→ **TUGAS ANDA**:
1. Sebutkan semua pihak yang ucapannya dikutip di antara tanda petik dalam kisah tentang cita-cita menjadi insinyur pertanian.
2. Teruskan kisah tentang cita-cita menjadi insinyur pertanian itu dengan bagian berikutnya, dimulai sesudah kalimat terakhir nasihat kedua orang tua.

→ **TEKS SUMBER**:
---------------
Jemput Impianmu 2, lanjutan bagian sebelumnya.
Pernah di suatu kesempatan, semua siswa di kelas di minta maju satu per satu untuk mengutarakan cita-cita. Ketika giliran saya maju, kalimat mantra itu saya ucapkan dengan lantang, “Nama saya Jamil, saya ingin jadi insimyur pertanian”. Kontan semua teman sekelas menertawai saya. Ada yang mengolok,”Anak orang miskin kok mau jadi insinyur pertanian, ora mungkin… ora mungkin.” Bahkan guru saya juga menasehati,”Jamil, kalau membuat cita-cita jangan tinggi-tinggi. Kalau terlalu tinggi nanti ‘bagai pungguk merindukan bulan’.”
Sampai jam istirahat tiba olokan itu belum juga berhenti. Karena kesal, kepalan tangan saya melayang ke muka teman yang mengolok. Melihat kejadian itu, beberapa teman lain ingin mengeroyok saya. Saya pun berlari ke lapangan sepak bola di sekolah itu sekencang-kencangnya. Tiba-tiba ada rasa dingin dan pusing di kepala. Ada darah meleleh di bagian kepala sebelah kanan. Rupanya salah seorang teman melempang sebatang bambu ke arah saya. Saya merasakan sakit yang luar biasa. Saya terus menangis. Setelah hari itu sampai dua pekan kemudian, saya tak mau masuk sekolah. Selain karena saya sakit di kepala, saya takut bertemu teman-teman sekolah.
Di rumah, kedua orang tua saya selalu membesarkan hati saya. Keduanya kerap mengusap kepala dan memeluk saya sambil menasehati. Yang paling saya ingat dari nasehat itu, “Kamu jadi insinyur pertanian atau tidak itu tergantung kamu. Ayo buktikan kepada semua orang yang mengolok-olok kamu bahwa kamu bisa jadi insinyur pertanian. Kita sudah miskin harta, jadi jangan sampai miskin cita-cita.”
---------------
→ **DATA TERKUMPUL**:
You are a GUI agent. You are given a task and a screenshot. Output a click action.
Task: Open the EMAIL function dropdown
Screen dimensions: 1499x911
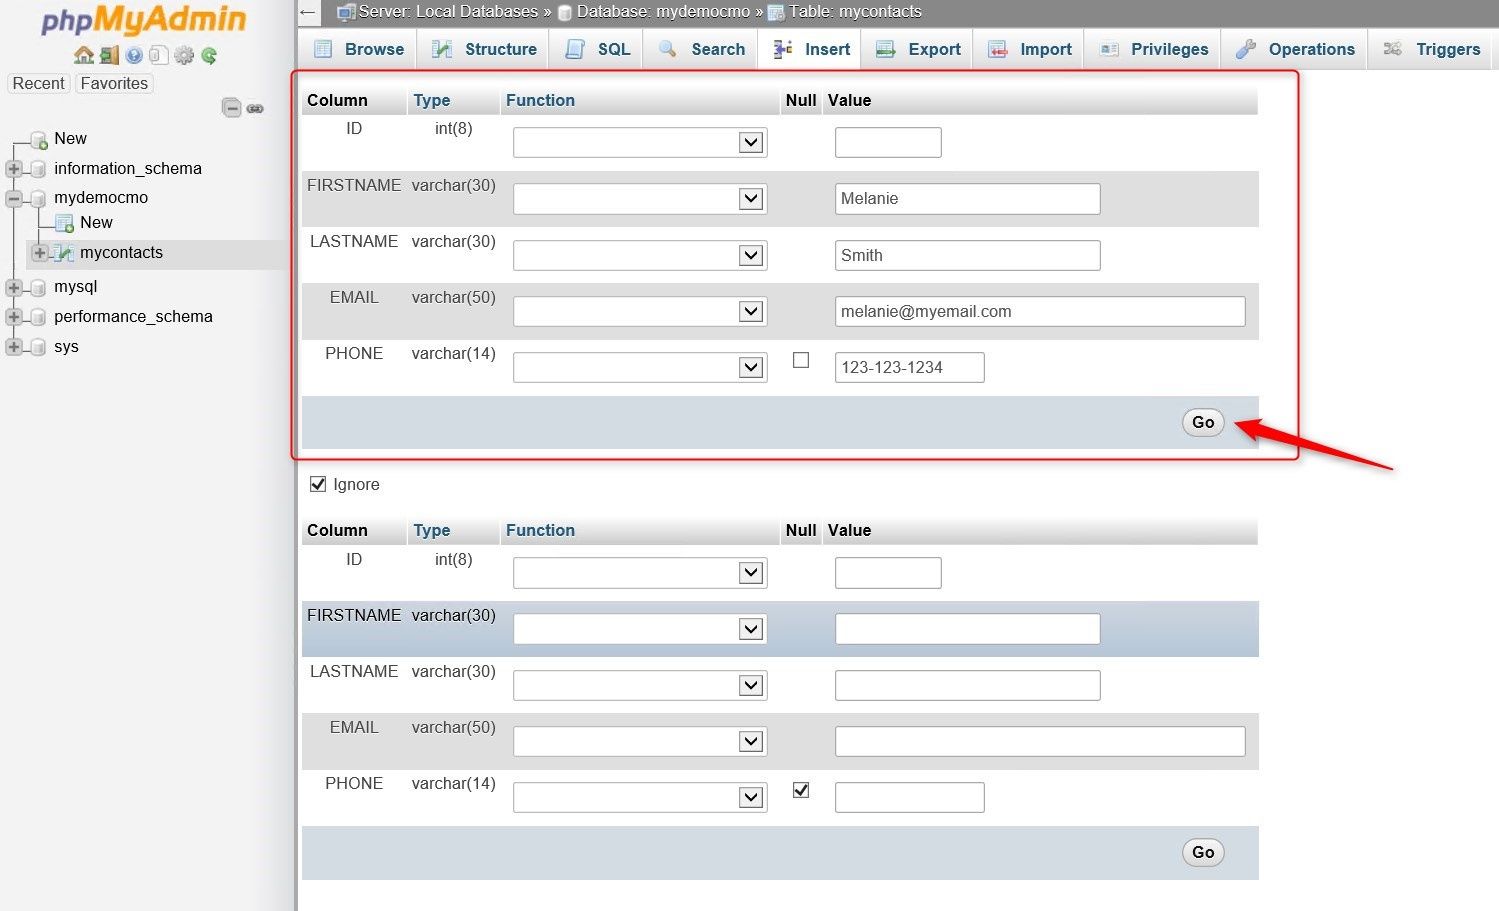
---------------
→ **DAFTAR JAWABAN**:
1.
- Jamil (pencerita)
- Seorang teman sekelas yang mengolok
- Guru
- Kedua orang tua

2.
Setelah hari itu, orang tua saya sering mengenalkan saya kepada orang dengan mengatakan,”Ini anak saya, calon insinyur pertanian.” Kebiasaan ini terdengar oleh telinga teman-teman sekolah saya. Mereka juga sering menyapa saya dengan: “Hai insinyur pertanian!” meskipun saya tahu makna yang keluar dari mulut orang tua dan teman saya itu berbeda, saya tak peduli. Semua kata itu saya anggap sebagai dukungan moral. Dan ternyata benar. Magic word itu ampuh. Tentunya dengan doa dan dukungan orang tua yang tak pernah putus. Akhirnya saya berhasil tembus ke Institut Pertanian Bogor. Insinyur pertanian tinggal selangkah lagi.
Selain menuliskannya di buku tulis, saya juga menempelkan “mantra” itu di dinding kamar kos. Lagi-lagi impian saya dilecehkan. Komentar berdatangan. Kali ini teman-teman satu kos dan kuliah berkomentar,”Mil, wajahmu tidak fotogenik. Tampang kurang keren. Rambut jabrik. Matamu Garfield. Indeks prestasi pas-pasan. Nggak mungkin kamu bias muncul di TV, Koran atau majalah.” Ini komentar yang paling membekas. Tapi impian hidup itu tetap saya biarkan tertempel di dinding kamar.
Seiring waktu, kini saya menyadari bahwa impian hidup punya kekuatan dahsyat. Sekarang saya sudah menyandang gelar insinyur pertanian. Saya pun menjadi dosen tamu di beberapa perguruan tinggi di Jakarta, Bogor, Bandung, Yogyakarta dan Semarang. Selain itu, saya juga menjadi “guru” di berbagai perusahaan swasta, BUMN, instansi pemerintah, dan lembaga nirlaba di dalam serta luar negeri. Trainer adalah nama lain “guru” bagi orang yang mengajar di perusahaan. Tidak hanya itu, saya bersama kakak kandung saya, Mas Kaolan, mendirikan sekolah di kampung yang memiliki lebih dari seribu siswa.
Sekedar mengaitkan impian ketika kuliah dengan kenyataan sekarang, sejak tahun 1998 saya pun sering muncul di stasiun televisi dan radio. Tulisan dan wajah saya juga sudah menghiasi berbagai media massa nasional. Impian saat kuliah sudah saya capai.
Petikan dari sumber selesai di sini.